If Villeneauve’s brief was to mirror the look and feel of the original movie, then this has to be regarded as a success. The squalid grandeur of the cityscapes are breathtakingly realised, the recreation of a smog laden, overcrowded dystopian Los Angeles is perfectly achieved – even Hans Zimmer’s eerie score manages to echo the feel of the Vangelis original while still somehow managing to be its own beast. The references to the first story are all cleverly integrated. Nothing ever feels tacked on.

But this is more than just an accomplished rehash. I particularly liked the concept of Joi (Ama de Armas), K’s virtual reality companion, which gives you an idea of where the likes of Siri and Alexa are eventually going to wind up. A VR creation capable of feeling love for its owner? This element is the film’s strongest card, (and a scene where Joi ‘borrows’ the body of another woman in order to make love to K is a standout); but there are plenty of other thought-provoking ideas in here, much more than the usual cartoonish ones we’ve become used to in this genre. They will have you discussing their implications long after the credits have rolled.

What exactly does it mean to be human? How important are memories to our evolution and to what degree can we trust them? And perhaps, most baffling of all… why does Harrison Ford never seem to get any older?

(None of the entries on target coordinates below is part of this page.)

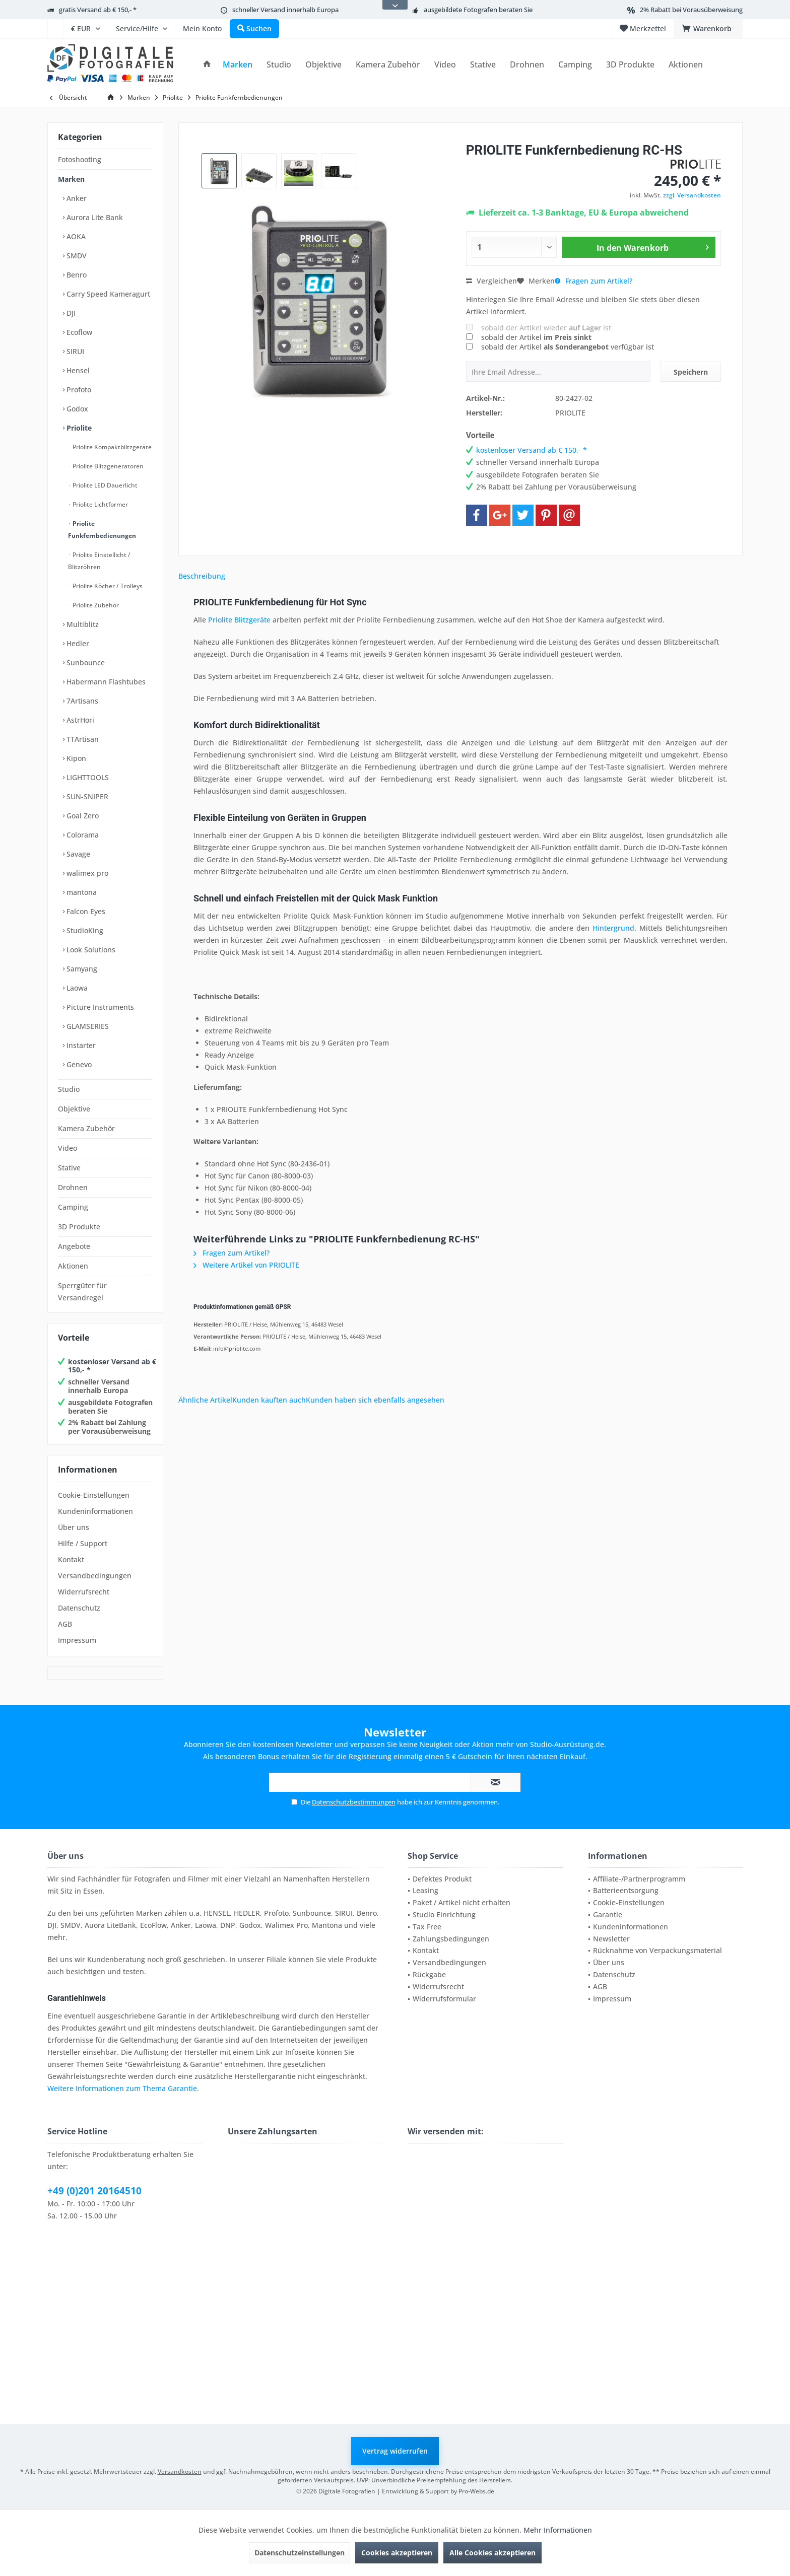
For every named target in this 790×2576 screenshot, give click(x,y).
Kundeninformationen (95, 1511)
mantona (80, 892)
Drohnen (73, 1187)
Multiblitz (81, 624)
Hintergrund (613, 928)
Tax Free (427, 1926)
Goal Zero (81, 815)
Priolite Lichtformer (99, 504)
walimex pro (86, 873)
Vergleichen (491, 281)
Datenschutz (79, 1608)
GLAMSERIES (86, 1026)
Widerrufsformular (444, 1998)
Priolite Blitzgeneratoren (107, 466)
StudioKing (83, 930)
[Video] (445, 64)
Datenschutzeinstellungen (299, 2552)
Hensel (77, 370)
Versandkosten (180, 2471)
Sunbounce (84, 662)
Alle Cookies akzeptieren (492, 2552)
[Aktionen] (686, 64)
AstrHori (79, 720)
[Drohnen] (527, 64)
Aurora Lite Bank (93, 217)
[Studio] (278, 64)
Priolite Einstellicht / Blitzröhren (99, 560)
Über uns (73, 1527)
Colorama (81, 835)
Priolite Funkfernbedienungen (102, 529)
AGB (65, 1624)
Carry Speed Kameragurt (107, 294)
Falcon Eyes (84, 911)
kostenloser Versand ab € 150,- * (112, 1366)
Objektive (74, 1108)
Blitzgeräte (252, 619)
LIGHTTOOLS (86, 777)
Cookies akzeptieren (396, 2552)
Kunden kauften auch (269, 1400)
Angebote (74, 1246)
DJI (70, 313)
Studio (69, 1089)
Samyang (80, 968)
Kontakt (71, 1559)
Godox (76, 408)
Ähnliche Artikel (205, 1400)
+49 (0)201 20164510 (94, 2190)
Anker (75, 198)
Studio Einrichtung (444, 1914)
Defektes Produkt (442, 1879)
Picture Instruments (99, 1007)
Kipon (75, 758)
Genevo (78, 1064)
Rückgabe (429, 1974)
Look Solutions (89, 949)
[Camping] (575, 64)
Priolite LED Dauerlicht (104, 485)
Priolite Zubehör (95, 605)
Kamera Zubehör (86, 1128)
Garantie (607, 1914)
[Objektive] (323, 64)
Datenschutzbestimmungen (354, 1801)
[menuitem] (55, 28)
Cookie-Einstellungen (93, 1495)
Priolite (78, 428)
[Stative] (483, 64)
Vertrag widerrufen (395, 2451)
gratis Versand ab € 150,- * (98, 9)
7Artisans (81, 701)
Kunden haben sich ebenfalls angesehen (375, 1400)
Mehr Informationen (557, 2530)
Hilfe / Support (82, 1543)
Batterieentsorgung (626, 1890)
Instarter (80, 1045)
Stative (69, 1167)
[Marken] (237, 64)
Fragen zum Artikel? (593, 281)
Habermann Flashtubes (105, 681)
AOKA (75, 236)
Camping (73, 1207)
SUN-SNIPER (86, 796)
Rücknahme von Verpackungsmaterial (657, 1950)
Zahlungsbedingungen (451, 1938)
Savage (77, 854)
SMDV (75, 255)
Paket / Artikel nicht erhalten (461, 1902)
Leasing (425, 1890)
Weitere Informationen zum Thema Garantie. (123, 2088)
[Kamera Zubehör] (388, 64)
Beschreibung (201, 576)
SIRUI (74, 351)
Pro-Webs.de (476, 2491)
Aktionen (73, 1266)
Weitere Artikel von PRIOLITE (246, 1265)
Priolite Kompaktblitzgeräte (111, 447)
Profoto (77, 389)
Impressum (77, 1640)
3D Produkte (79, 1226)
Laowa (76, 988)
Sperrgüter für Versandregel (82, 1291)
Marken (71, 179)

Okay, so the film isn’t quite perfect. Jared Leto’s Niander Wallace  – the man who has inherited and improved upon the Tyrell Corporation’s achievements – is a bit wearisome, to tell you the truth, given to intoning his lines like an Old Testament prophet; and while I appreciate that there must be fight scenes in a film like this, the climactic punch up between K and a supercharged female adversary seems to go on for just about forever. But the ending is cool. I really didn’t see that coming…

Inevitably, arguments will rage about this one. Some people are going to hate it. Some are going to insist that it’s way better than the original. But for me that will always be a solid gold five star picture, while this one? Close, but no cigar. Maybe just a slim panetella.